» Exercise goal
Lines before the one containing "You are a computer-use agent. Image" in the records below are to be left out; that line and all after it, through the end, are to be retyped exactly.

[Saved data entries]
--
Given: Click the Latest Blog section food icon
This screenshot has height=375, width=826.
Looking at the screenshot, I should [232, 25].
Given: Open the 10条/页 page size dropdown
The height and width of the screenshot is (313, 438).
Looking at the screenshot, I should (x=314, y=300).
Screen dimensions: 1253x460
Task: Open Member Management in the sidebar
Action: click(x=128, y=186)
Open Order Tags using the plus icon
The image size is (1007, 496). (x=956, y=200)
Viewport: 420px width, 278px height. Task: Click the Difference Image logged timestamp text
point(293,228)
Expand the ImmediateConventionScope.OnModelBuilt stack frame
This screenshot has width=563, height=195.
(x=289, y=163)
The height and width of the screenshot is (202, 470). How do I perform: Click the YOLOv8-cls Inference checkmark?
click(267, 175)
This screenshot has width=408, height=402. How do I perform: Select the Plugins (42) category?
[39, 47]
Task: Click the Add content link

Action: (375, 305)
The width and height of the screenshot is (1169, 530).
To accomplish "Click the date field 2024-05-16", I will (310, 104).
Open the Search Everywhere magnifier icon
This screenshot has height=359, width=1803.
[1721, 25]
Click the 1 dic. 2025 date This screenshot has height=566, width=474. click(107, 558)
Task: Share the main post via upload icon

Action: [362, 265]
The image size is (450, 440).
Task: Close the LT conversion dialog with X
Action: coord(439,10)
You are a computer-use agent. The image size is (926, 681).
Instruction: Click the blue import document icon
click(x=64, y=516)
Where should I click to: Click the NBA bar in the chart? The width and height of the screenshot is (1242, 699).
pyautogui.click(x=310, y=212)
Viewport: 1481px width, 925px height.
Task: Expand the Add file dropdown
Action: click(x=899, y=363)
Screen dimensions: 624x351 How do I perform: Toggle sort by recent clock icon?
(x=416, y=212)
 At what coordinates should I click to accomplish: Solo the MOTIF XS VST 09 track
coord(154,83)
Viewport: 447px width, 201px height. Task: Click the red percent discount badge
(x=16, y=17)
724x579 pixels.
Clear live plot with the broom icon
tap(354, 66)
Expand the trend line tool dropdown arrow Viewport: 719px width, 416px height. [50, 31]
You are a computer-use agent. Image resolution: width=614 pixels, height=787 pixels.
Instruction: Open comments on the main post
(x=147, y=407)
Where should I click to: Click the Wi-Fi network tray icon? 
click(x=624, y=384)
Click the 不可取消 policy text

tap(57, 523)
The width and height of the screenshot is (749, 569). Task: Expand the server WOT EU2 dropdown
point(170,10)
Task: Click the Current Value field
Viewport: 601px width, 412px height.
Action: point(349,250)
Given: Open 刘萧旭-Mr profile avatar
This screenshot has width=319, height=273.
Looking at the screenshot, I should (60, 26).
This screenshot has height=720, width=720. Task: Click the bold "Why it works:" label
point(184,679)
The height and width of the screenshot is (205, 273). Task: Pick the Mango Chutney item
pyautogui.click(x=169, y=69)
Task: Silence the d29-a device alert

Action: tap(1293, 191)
--
» Exercise solution
You are a computer-use agent. Image resolution: width=614 pixels, height=787 pixels.
Instruction: Open comments on the main post
(x=147, y=407)
Where should I click to: Click the Wi-Fi network tray icon? 
click(x=624, y=384)
Click the 不可取消 policy text

tap(57, 523)
The width and height of the screenshot is (749, 569). Task: Expand the server WOT EU2 dropdown
point(170,10)
Task: Click the Current Value field
Viewport: 601px width, 412px height.
Action: point(349,250)
Given: Open 刘萧旭-Mr profile avatar
This screenshot has width=319, height=273.
Looking at the screenshot, I should (60, 26).
This screenshot has height=720, width=720. Task: Click the bold "Why it works:" label
point(184,679)
The height and width of the screenshot is (205, 273). Task: Pick the Mango Chutney item
pyautogui.click(x=169, y=69)
Task: Silence the d29-a device alert

Action: tap(1293, 191)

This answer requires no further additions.